───── EXTRACT TO READ

Advertising and marketing
Advertising and marketing costs are expensed in the period incurred.
Basic and diluted loss per share
The Company computes net income (loss) per share in accordance with SFAS No. 128, "Earnings per Share". SFAS No. 128 requires presentation of both basic and diluted earnings per share (EPS) on the face of the income statement. Basic EPS is computed by dividing net income (loss) available to common shareholders (numerator) by the weighted average number of shares outstanding (denominator) during the period. Diluted EPS gives effect to all dilutive potential common shares outstanding during the period using the treasury stock method and convertible preferred stock using the if converted method. In computing diluted EPS, the average stock price for the period is used in determining the number of shares assumed to be purchased from the exercise of stock options or warrants. Diluted EPS excludes all dilutive potential shares if their effect is anti-dilutive. Basic and diluted EPS is computed using the weighted average number of common shares outstanding. Diluted EPS and the weighted average number of common shares exclude all dilutive potential shares since their effect is anti dilutive.
Fair value of financial instruments
The carrying value of the Company’s cash, temporary investments, loans and other receivables and accounts payable and accrued liabilities approximates fair value due to the short-term maturity of the instruments. The fair values of the amounts due to and from related parties are not determinable due to the related party nature of these amounts.

──────────
───── GIVEN INFORMATION

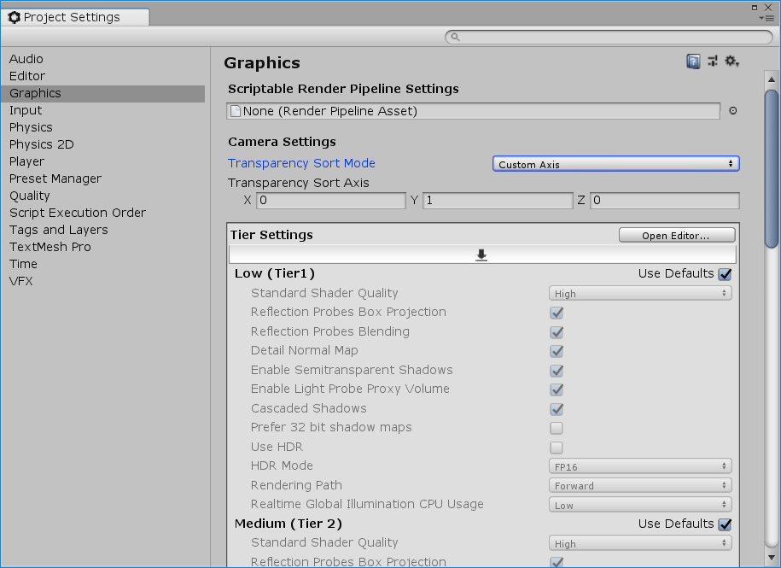Image resolution: width=781 pixels, height=568 pixels.
Task: Enable Prefer 32 bit shadow maps checkbox
Action: [557, 428]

──────────

:: EXERCISE REQUIREMENTS ::
**A)** Answer each question using the accounting policy text:
(i) When are advertising and marketing costs expensed?
(ii) Under which standard does the Company compute net income (loss) per share?
(iii) Why are the fair values of the amounts due to and from related parties not determinable?
**B)** Update the accounting policy text by writing out the passage that begins at "Fair value of" and ends after "of these amounts.", with "temporary investments" changed to "marketable securities".
The data are not needed for any of this.

:: RESULTS OF THE TASKS ::
**A)**
(i) In the period incurred.
(ii) SFAS No. 128, "Earnings per Share".
(iii) Because of the related party nature of these amounts.

**B)**
Fair value of financial instruments
The carrying value of the Company’s cash, marketable securities, loans and other receivables and accounts payable and accrued liabilities approximates fair value due to the short-term maturity of the instruments. The fair values of the amounts due to and from related parties are not determinable due to the related party nature of these amounts.